Photo Courtesy of Kenny Nichol

OCCUPANCY ISSUES

  1. The basement would not heat and cool properly. Thermostats were found to be wired incorrectly. Rewired. Energy use then dropped significantly.
  2. During high, cold winds main floor high-velocity downdraft kitchen vent was found to permit blowback into the house. The vent was sealed more tightly, metal window wells erected around the lip of exhaust vent to protect the vent opening from direct wind flow. Airflow was reduced but not eliminated during high winds from the south.
  3. Solarium double glazed Low-E roof glass and natural cooling by opening windows and slider door prevented over-heating up to the upper 80s. Anything over 90 degrees (occurred on 2 days in 2017 and are rare in this part of WA) overloaded natural venting. The owners decided to install awning type external shading over solarium roof or interior ceiling shades. They also planted deciduous trees to cool the eastern, western and southern section of the house and the solarium during summer.
  4. The water pump used to pressurize the sprinkler and fresh water system is very loud. Installing a solid core exterior door to the mechanical room and closing up future dumbwaiter shaft at both ends (basement shaft opening had been left unsealed) has greatly dampened the sound.
  5. Glendon septic system has experienced some groundwater penetration in risers, triggering the high water alarm. This was addressed by resealing the joints of the main tank access risers.

BUILDING COMMISSIONING, START UP, AND OPTIMIZATION

Thermostats in basement cross-wired. Optimized by repair. Cold rooms are now cold while media room and canning kitchen can be heated if needed. Only media room in basement needs heating during the depth of winter if there has been no sunshine, and only during use, which is usually only in the evening. When winter sunshine is available, room with solarium is opened and the media room is heated naturally.

See above for occupancy issues. Challenges of wireless service. Concrete floors complicated wifi service to all areas of the house. This was addressed when better wifi routers came onto market. A three router system with 3 channels, one backchannel for communication among routers and one 2.4mhz and one 5.6mhz for connected devices, with one router on each floor spaced from north to south ends of the house has solved the problem.

REGULATORY ISSUES

Whatcom County Health Dept. required a Glendon septic system and at first required that it be sited approximately where the owners first sought to build the house. After some discussion of alternatives, the system was moved about 200 feet further away, and the HD required the installation of a curtain drain in addition. The Glendon system is a patented, mechanically driven system. This added significantly to the cost of a more standard septic system. Pumping water over to the mounds adds to energy use as well.

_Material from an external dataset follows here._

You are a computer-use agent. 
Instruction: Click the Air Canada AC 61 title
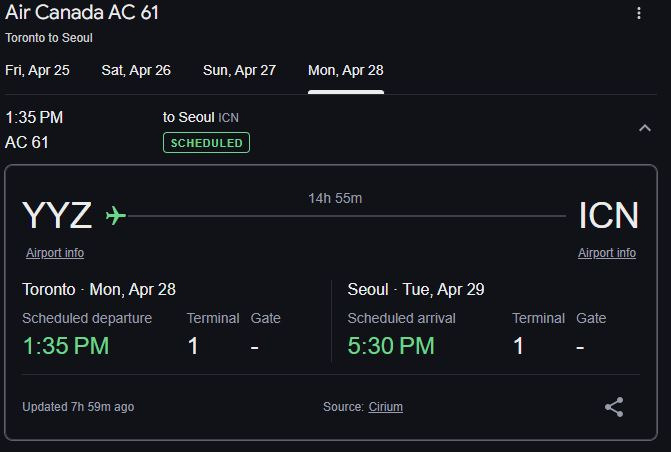(82, 13)
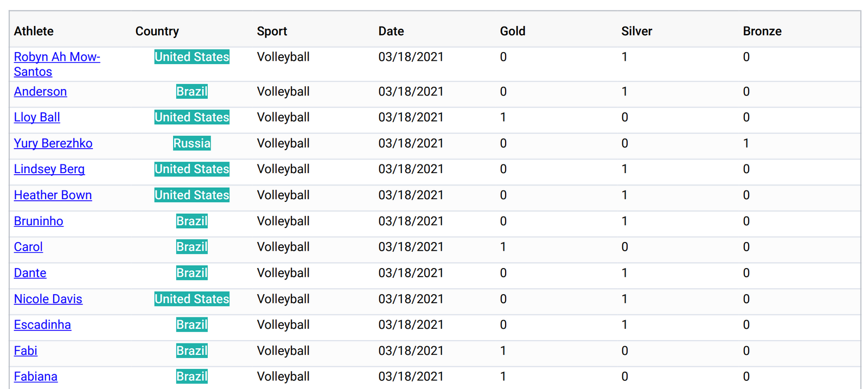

Whatcom County Fire Department required the owners to put a fire truck turn around (20 feet wide) between house and workshop and required 50 feet of clearance between turn around and each building. This necessitated moving the house from the planned site, farther from the power transformer and solar array, thus requiring more wire and conduit for services, extending the driveway about 50 feet further than planned, and requiring more fill for the garage as the elevations shifted from the previously planned siting.

Photo Courtesy of Kenny Nichol

ENERGY RELATED BUILDING COMPONENT SUGGESTIONS

Higher capacity, more affordable battery backup systems for the electric supply. The antiquated US power distribution system has failed six times in the past 12 months.  The current best, most affordable system at least, in theory, is the PowerWall 2 Tesla system, but even now at the beginning of 2018 there is a long waiting period before it becomes available and even then it would cost approximately twice to three times as much as available diesel generator backup systems.

(4PowerWall 2 batteries estimated for minimal sufficiency.)

LESSONS LEARNED

The Phase Change Material worked far better than expected and the owners would install it in all ceilings and in all south and west facing walls.